TASK DETAILS ::
Rewrite the lines below as a numbered list, starting with the line that contains "You are a GUI" and going on through the line that contains "Task: Click the". Leave out any blank lines.

DATA FOR PROCESSING ::
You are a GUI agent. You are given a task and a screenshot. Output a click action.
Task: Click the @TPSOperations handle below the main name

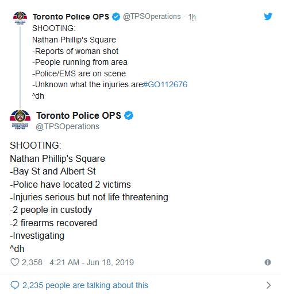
...
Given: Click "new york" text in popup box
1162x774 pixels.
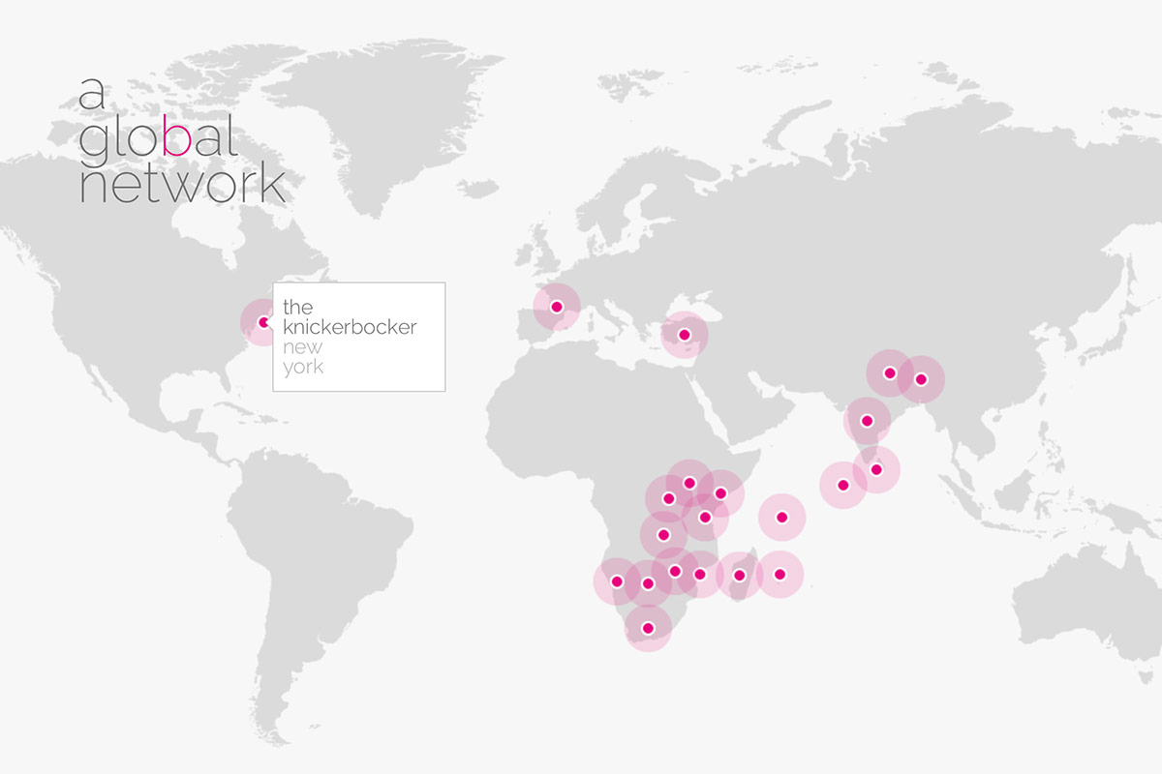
==
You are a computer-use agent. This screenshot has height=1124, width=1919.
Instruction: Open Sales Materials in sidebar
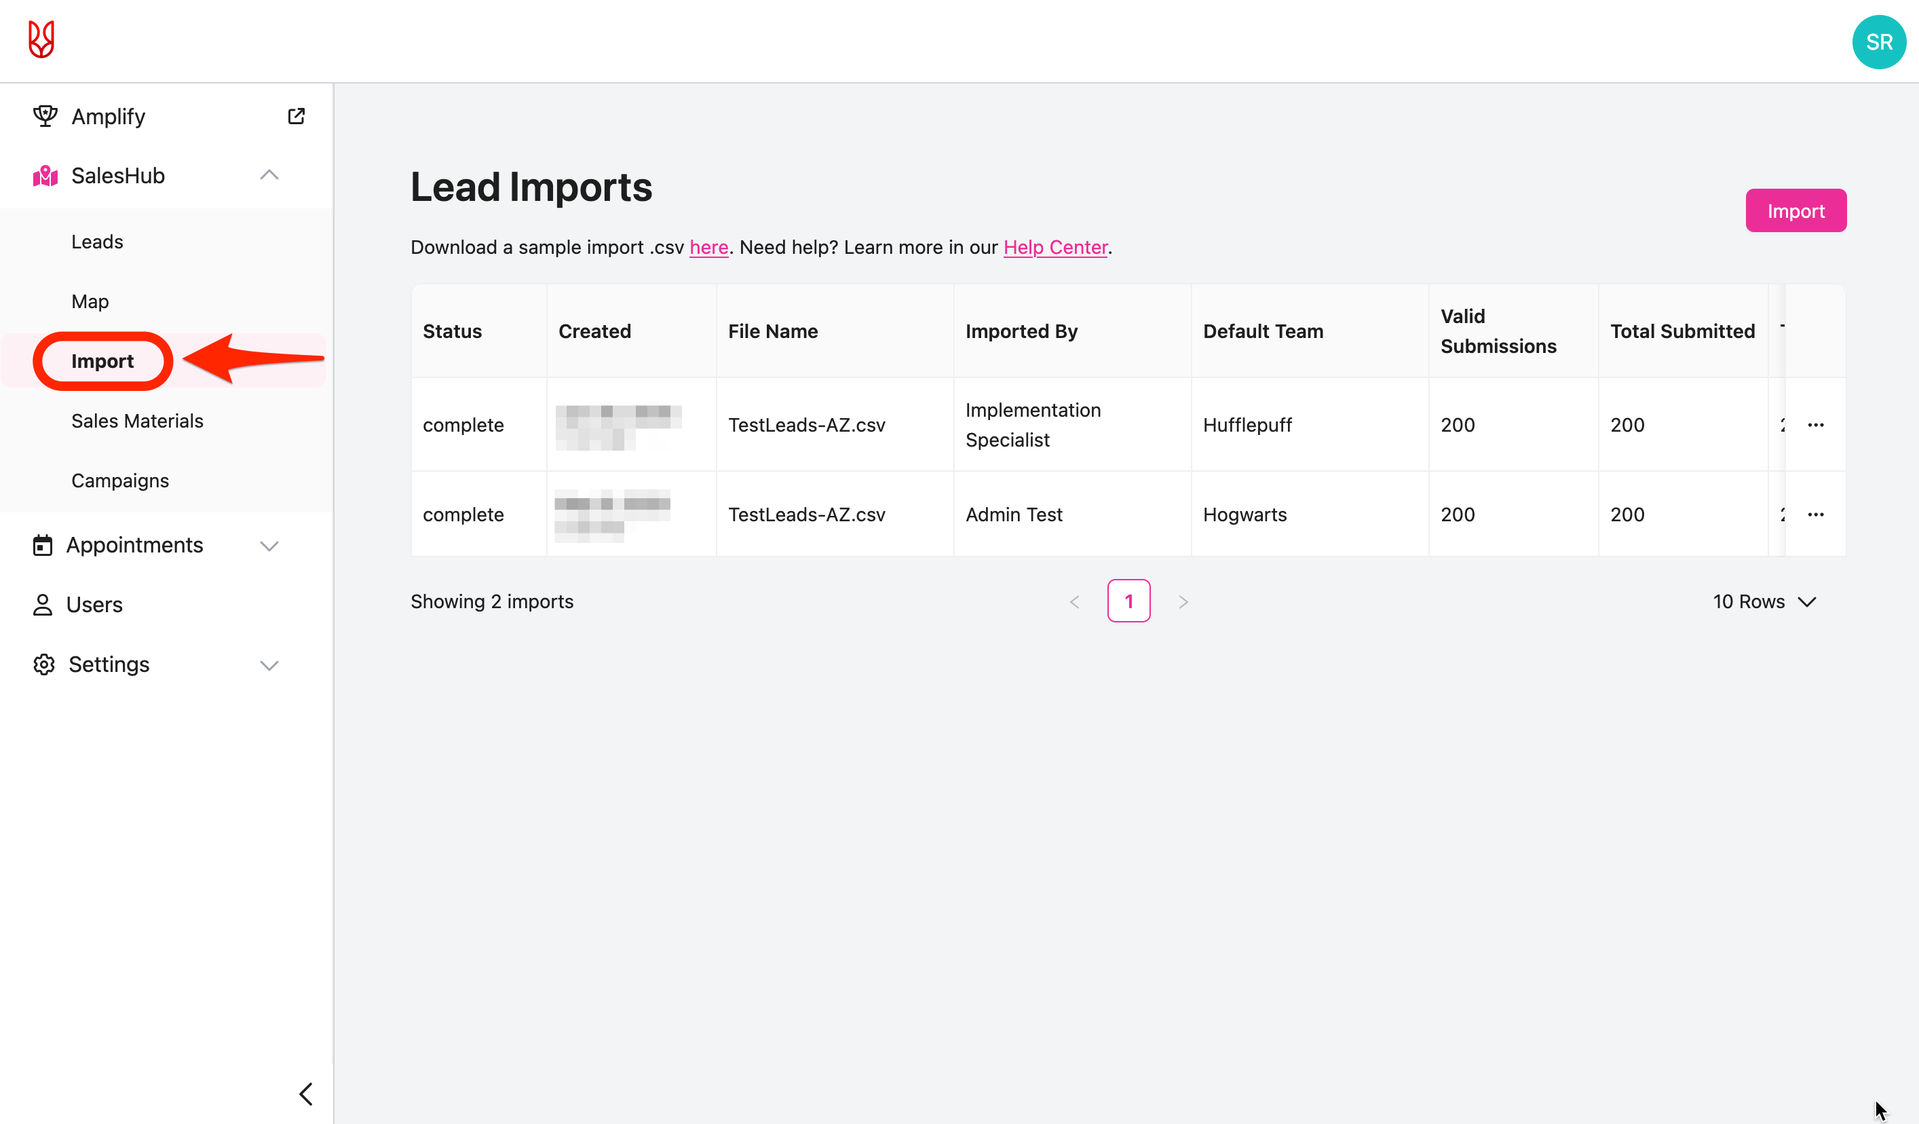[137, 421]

EXERCISE SOLUTION ::
1. You are a GUI agent. You are given a task and a screenshot. Output a click action.
2. Task: Click the @TPSOperations handle below the main name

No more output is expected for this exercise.